Jackson returned the warm smile, opening his arms for her to hug him.
As she hugged him she scolded him for bringing strangers into the house again. He told her not to worry, that they were his friends. Then she surprised him by sitting at the main table with her book. He watched her cautiously as she opened the book to chapter one.
Jackson gathered the residents to the table and began serving breakfast. He watched Joanne closely as he did. Nancy, another resident at the table, smiled at Joanne and she smiled back. This was real progress. After ensuring every resident had a plate in front of them, Jackson hurried to his office.
Jackson picked up his phone and quickly dialed Allison.
“How is she?” asked Allison.
“Doing very well,” said Jackson. “She ate breakfast with everyone today and you won’t believe it, but she’s singing again.”
“That’s wonderful,” said Allison. “Does she still think you’re my dad?”

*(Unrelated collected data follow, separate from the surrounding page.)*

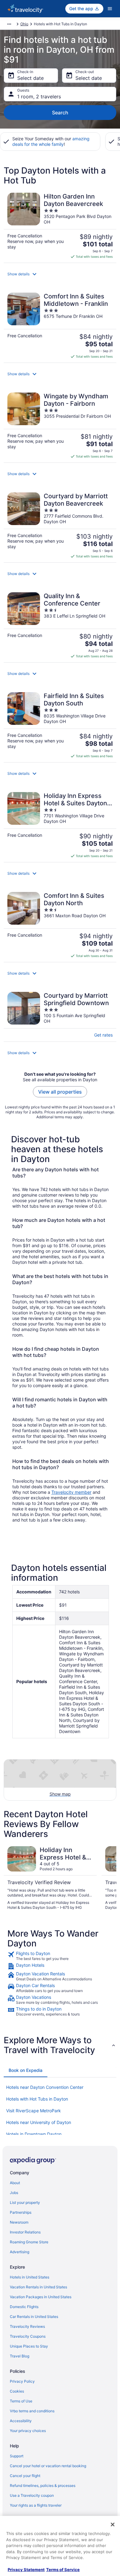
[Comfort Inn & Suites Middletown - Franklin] (60, 326)
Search (60, 112)
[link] (60, 1956)
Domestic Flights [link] (24, 2306)
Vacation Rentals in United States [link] (38, 2287)
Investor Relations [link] (25, 2232)
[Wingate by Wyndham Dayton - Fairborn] (60, 425)
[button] (60, 274)
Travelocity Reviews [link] (27, 2326)
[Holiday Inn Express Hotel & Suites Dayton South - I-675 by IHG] (60, 825)
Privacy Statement (26, 2569)
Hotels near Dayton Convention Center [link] (44, 2087)
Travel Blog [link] (19, 2356)
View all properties (60, 1092)
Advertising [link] (19, 2251)
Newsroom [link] (19, 2222)
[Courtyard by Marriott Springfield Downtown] (60, 1014)
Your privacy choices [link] (28, 2430)
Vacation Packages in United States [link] (40, 2297)
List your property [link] (25, 2202)
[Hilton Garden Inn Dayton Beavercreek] (60, 226)
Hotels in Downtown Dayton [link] (34, 2134)
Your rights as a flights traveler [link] (36, 2505)
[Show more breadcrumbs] (9, 24)
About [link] (15, 2182)
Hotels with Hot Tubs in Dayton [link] (37, 2098)
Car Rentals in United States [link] (34, 2316)
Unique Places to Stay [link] (29, 2346)
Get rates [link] (103, 1034)
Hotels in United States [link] (29, 2277)
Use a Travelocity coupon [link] (32, 2495)
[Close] (112, 2524)
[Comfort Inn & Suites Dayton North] (60, 925)
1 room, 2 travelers (39, 96)
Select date (30, 78)
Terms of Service (63, 2569)
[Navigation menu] (109, 8)
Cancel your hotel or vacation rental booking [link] (48, 2465)
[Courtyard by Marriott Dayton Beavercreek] (60, 525)
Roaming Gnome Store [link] (29, 2242)
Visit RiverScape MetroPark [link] (33, 2110)
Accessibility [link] (21, 2420)
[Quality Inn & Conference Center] (60, 625)
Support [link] (16, 2456)
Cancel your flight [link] (25, 2475)
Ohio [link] (24, 24)
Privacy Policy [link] (22, 2381)
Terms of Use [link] (21, 2401)
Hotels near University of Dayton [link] (38, 2122)
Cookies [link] (17, 2391)
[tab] (25, 2070)
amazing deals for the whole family (51, 141)
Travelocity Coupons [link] (28, 2336)
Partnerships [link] (20, 2212)
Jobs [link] (14, 2192)
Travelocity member (71, 1492)
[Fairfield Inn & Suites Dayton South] (60, 725)
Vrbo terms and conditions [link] (32, 2411)
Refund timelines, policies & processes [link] (42, 2485)
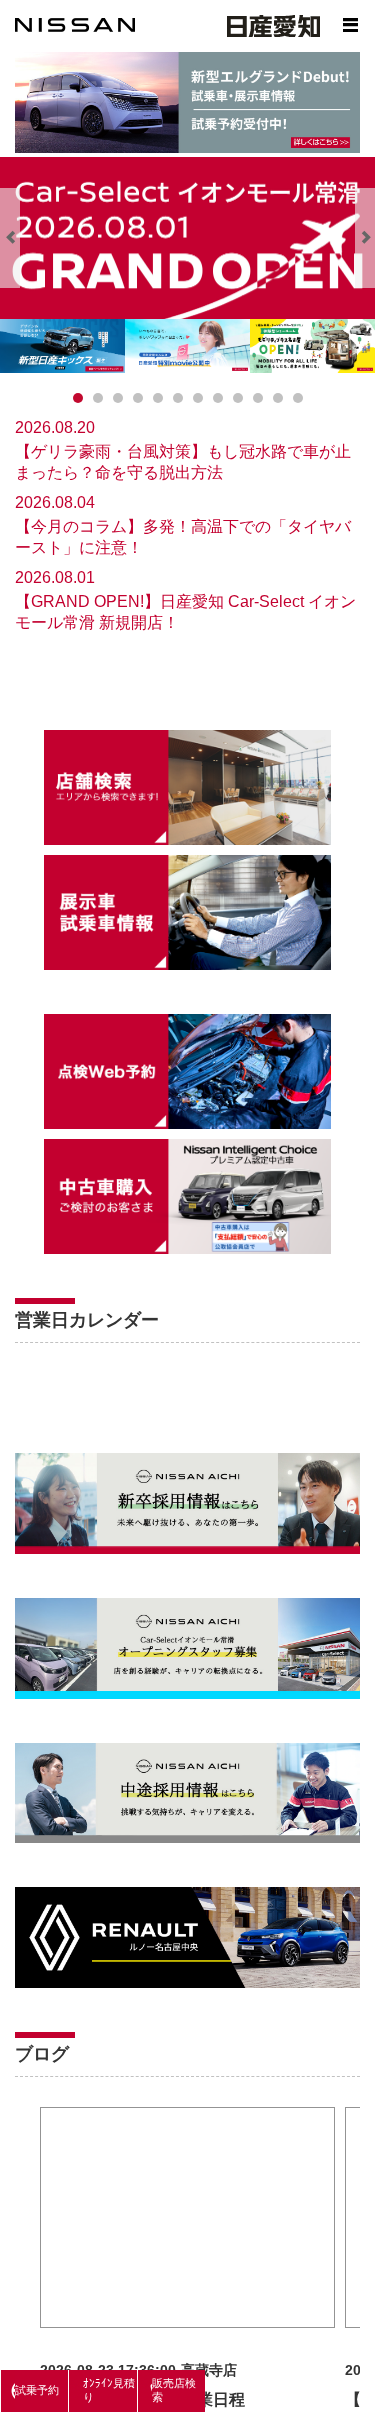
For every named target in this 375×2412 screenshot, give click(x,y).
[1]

“Yes,” said Jackson. “I hear the beautiful story of how they met every day.”
Jackson could hear tears in Allison’s voice as she thanked him. Jackson couldn’t help the crack in his own voice as he explained how rewarding it was working with Joanne.
“Do you think I should visit again?” asked Allison.
“Yes, of course,” said Jackson. “Your mother would love that. Just be patient and remember that she may not recognize you. Don’t be scared to play whatever role your mother puts you in. You might just learn something new about her that you never would have otherwise.”
“Can I come today?” Allison asked.
“Of course,” said Jackson. “Why don’t you come at five? You can join us for our walk and then have dinner with us.”
Allison thanked him many more times before hanging up. Jackson couldn’t help but feel a little pride for the work he had done. It had only been a few days since he had started working here. In that short time, he had changed Joanne’s outlook. By greeting Joanne’s every mood with kindness he had been able to make her days brighter. By filling the role of Allen, he had learned so much about her life and kept her from confused meltdowns.
Jackson felt pride at having repaired a mother and daughter’s relationship. Through daily talks with Joanne’s daughter he gave her the confidence and instruction she needed to feel comfortable visiting her mother again. Jackson knew there would still be bad days. He had even told Allison as much. Jackson had taught Allison they were nothing to fear and reassured her that he would be there to give Allison the tools she needed to turn Joanne’s bad days around.
Jackson knew that as a direct care worker, he was able to give people better days. He couldn’t imagine a more fulfilling job.